The example of Stoke Bradley is a case in point: its location, lack of public transport services and active travel infrastructure help explain why it is so highly car-dependent. The wider point is that car dependency has a spatial distribution which has implications for sustainable transport policies (Hickman, Ashiru, and Banister 2011).

13.9 Future directions of travel

This chapter provided a taste of the possibilities of using geocomputation for transport research, and explored some key geographic elements that make-up a city’s transport system with open data and reproducible code. The results could help plan where investment is needed.
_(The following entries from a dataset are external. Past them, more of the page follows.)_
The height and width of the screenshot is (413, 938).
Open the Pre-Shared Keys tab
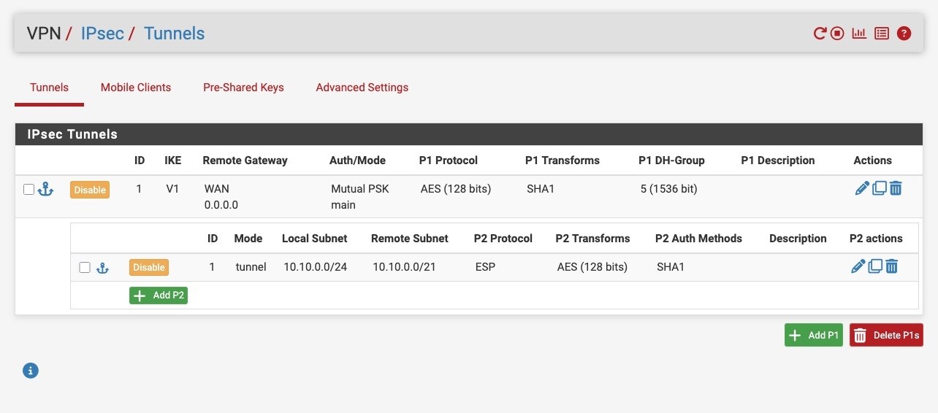pyautogui.click(x=243, y=88)
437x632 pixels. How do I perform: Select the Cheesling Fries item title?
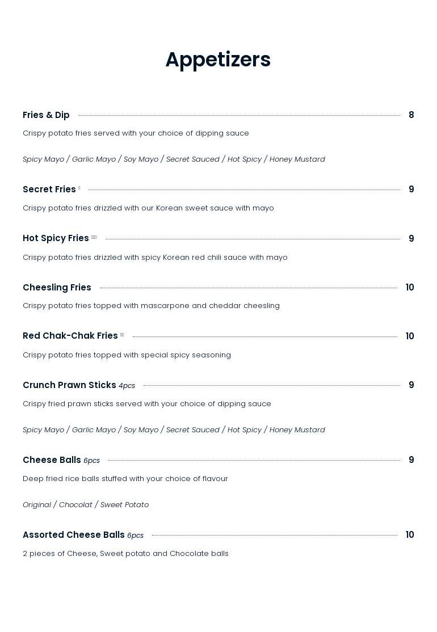click(57, 288)
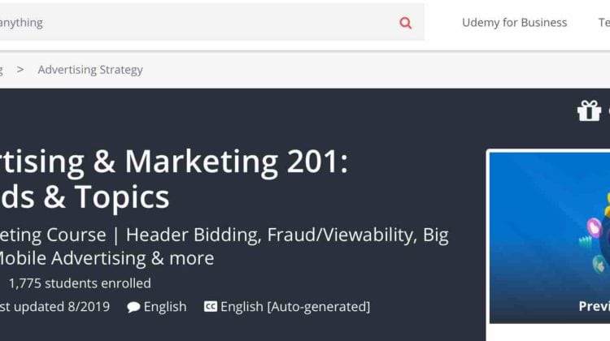Click the speech bubble language icon
The height and width of the screenshot is (341, 610).
(x=133, y=307)
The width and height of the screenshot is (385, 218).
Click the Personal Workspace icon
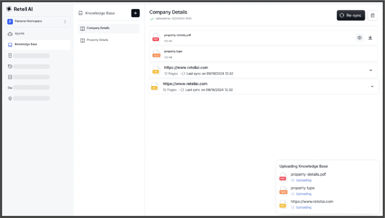10,21
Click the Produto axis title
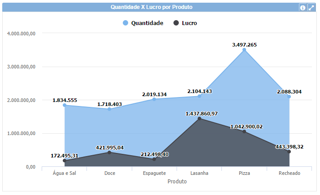This screenshot has height=195, width=320. (x=177, y=182)

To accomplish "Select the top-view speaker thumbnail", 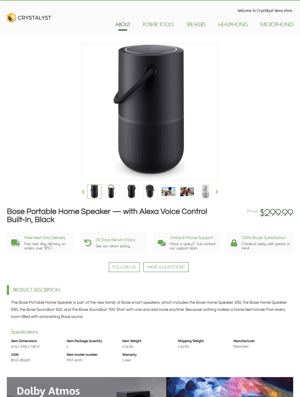I will 150,192.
Transport systems operate at multiple interacting levels, meaning that geocomputational methods have great potential to generate insights into how they work. There is much more that could be done in this area: it would be possible to build on the foundations presented in this chapter in many directions. Transport is the fastest growing source of greenhouse gas emissions in many countries, and is set to become “the largest GHG emitting sector, especially in developed countries” (see EURACTIV.com). Because of the highly unequal distribution of transport-related emissions across society, and the fact that transport (unlike food and heating) is not essential for well-being, there is great potential for the sector to rapidly decarbonize through demand reduction, electrification of the vehicle fleet and the uptake of active travel modes such as walking and cycling. Further exploration of such ‘transport futures’ at the local level represents promising direction of travel for transport-related geographic and computational research.
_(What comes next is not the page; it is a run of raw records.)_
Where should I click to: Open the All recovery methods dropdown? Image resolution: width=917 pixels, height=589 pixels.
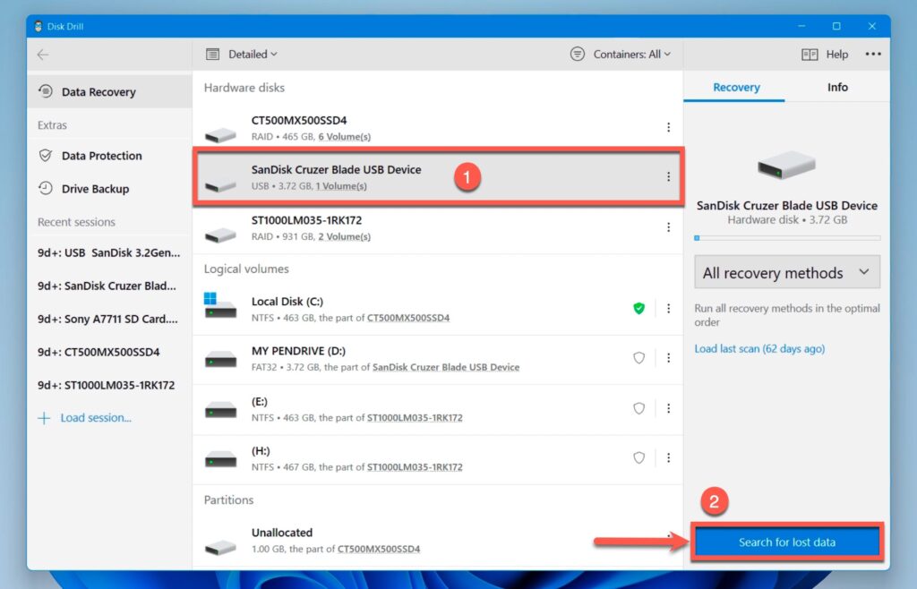[786, 272]
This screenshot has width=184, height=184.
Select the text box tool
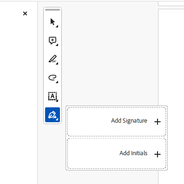53,96
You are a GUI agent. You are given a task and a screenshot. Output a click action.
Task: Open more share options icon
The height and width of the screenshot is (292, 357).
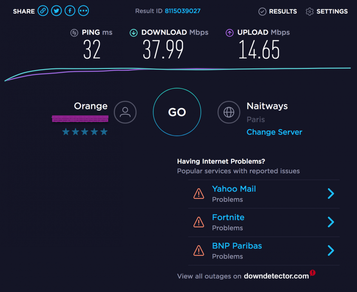coord(84,11)

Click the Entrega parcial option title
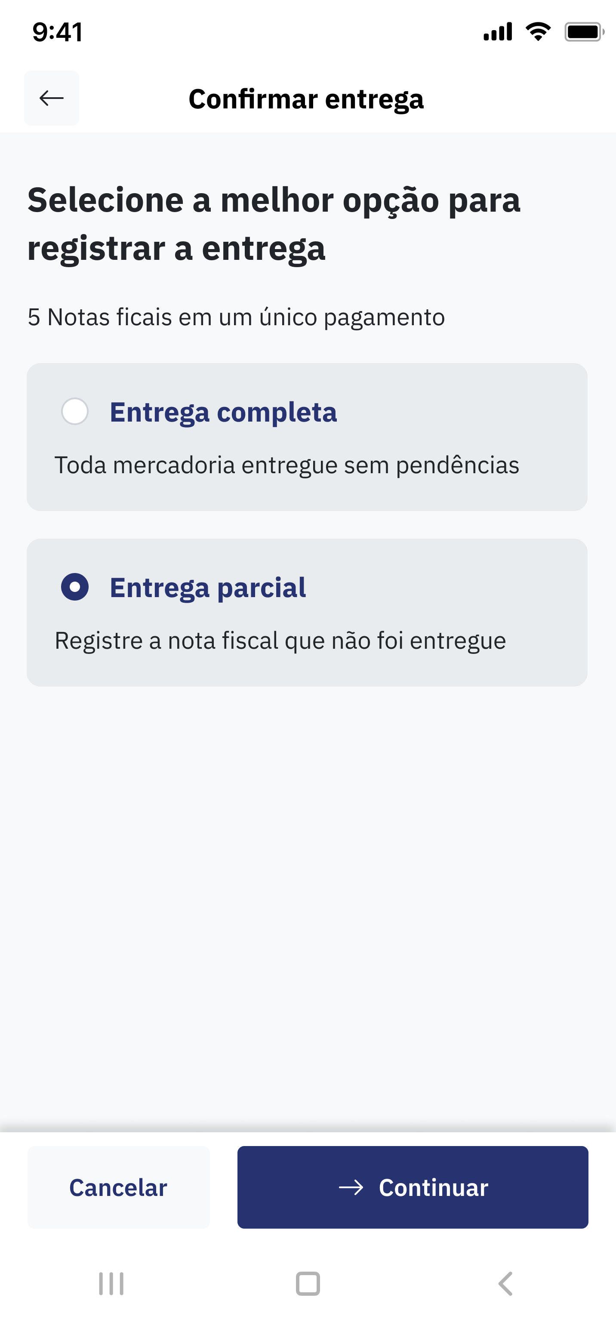pyautogui.click(x=208, y=587)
Methodologically, the foundations presented in this chapter could be extended by including more variables in the analysis. Characteristics of the route such as speed limits, busyness and the provision of protected cycling and walking paths could be linked to ‘mode-split’ (the proportion of trips made by different modes of transport). By aggregating OpenStreetMap data using buffers and geographic data methods presented in Chapters 3 and 4, for example, it would be possible to detect the presence of green space in close proximity to transport routes. Using R’s statistical modeling capabilities, this could then be used to predict current and future levels of cycling, for example.

This type of analysis underlies the Propensity to Cycle Tool (PCT), a publicly accessible (see www.pct.bike) mapping tool developed in R that is being used to prioritize investment in cycling across England (Lovelace et al. 2017). Similar tools could be used to encourage evidence-based transport policies related to other topics such as air pollution and public transport access around the world.

13.10 Exercises

E1. What is the total distance of cycleways that would be constructed if all the routes presented in Figure 13.8 were to be constructed? - Bonus: find two ways of arriving at the same answer.
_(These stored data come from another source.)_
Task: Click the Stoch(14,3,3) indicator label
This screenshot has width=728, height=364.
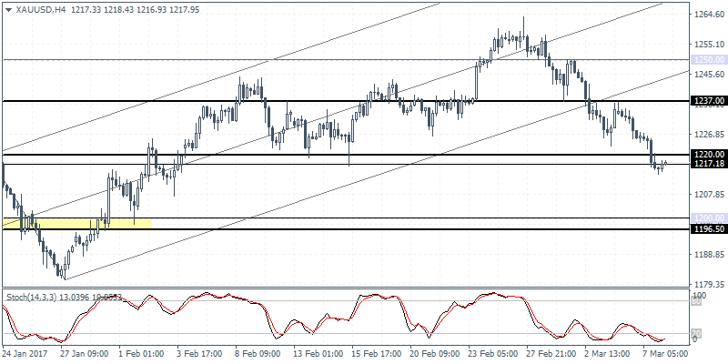Action: click(x=36, y=298)
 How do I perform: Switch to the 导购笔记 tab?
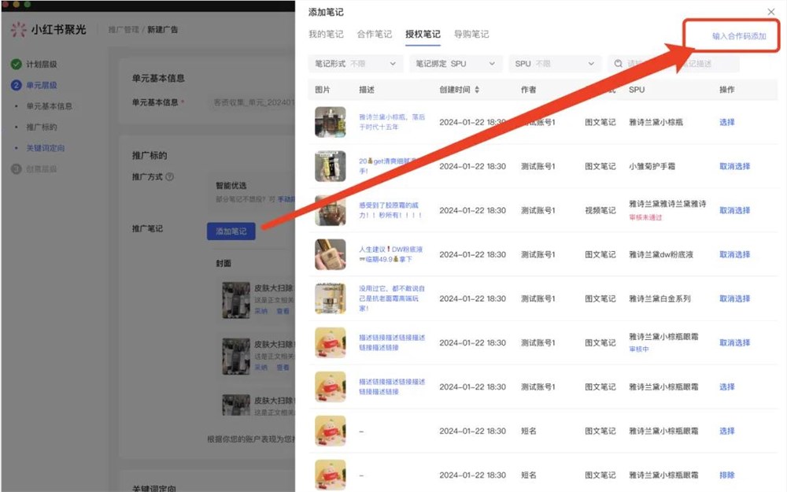click(x=472, y=34)
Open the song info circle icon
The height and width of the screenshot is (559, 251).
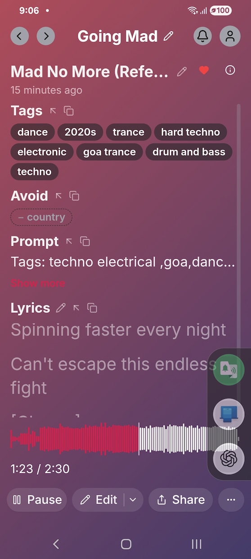[x=230, y=70]
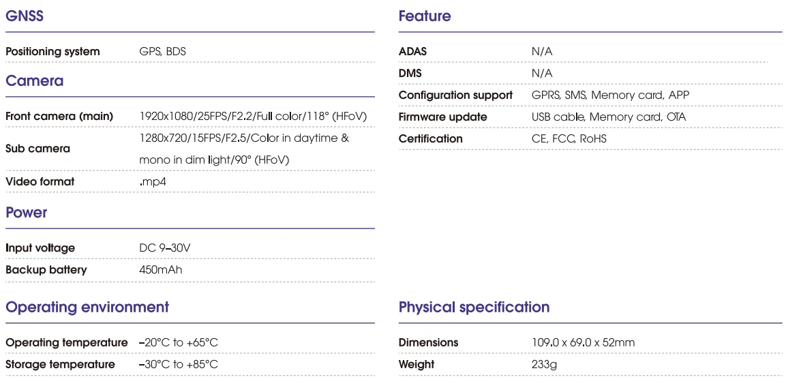Select the CE, FCC, RoHS certification value
Screen dimensions: 786x388
tap(569, 138)
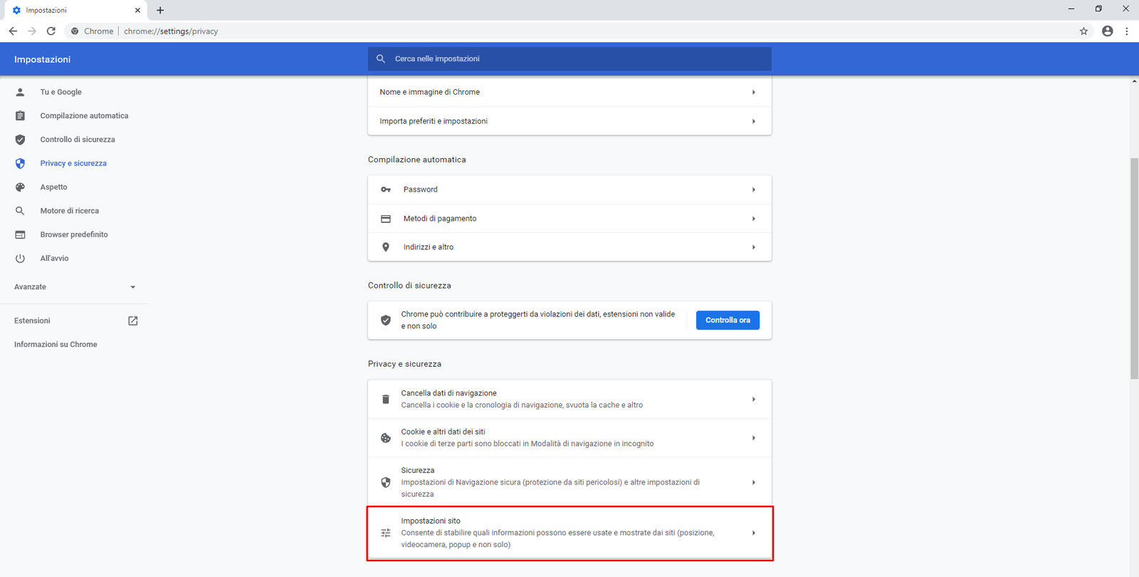Screen dimensions: 1139x577
Task: Expand Metodi di pagamento row
Action: tap(569, 219)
E2. What proportion of trips represented in the desire_lines are accounted for in the route_cycleway object? - Bonus: what proportion of trips cross the proposed routes? - Advanced: write code that would increase this proportion.

E3. The analysis presented in this chapter is designed for teaching how geocomputation methods can be applied to transport research. If you were to do this ‘for real’ for local government or a transport consultancy, what top 3 things would you do differently? E4. Clearly, the routes identified in Figure 13.8 only provide part of the picture. How would you extend the analysis to incorporate more trips that could potentially be cycled? E5. Imagine that you want to extend the scenario by creating key areas (not routes) for investment in place-based cycling policies such as car-free zones, cycle parking points and reduced car parking strategy. How could raster data assist with this work? - Bonus: develop a raster layer that divides the Bristol region into 100 cells (10 by 10) and provide a metric related to transport policy, such as number of people trips that pass through each cell by walking or the average speed limit of roads, from the bristol_ways dataset (the approach taken in Chapter 14).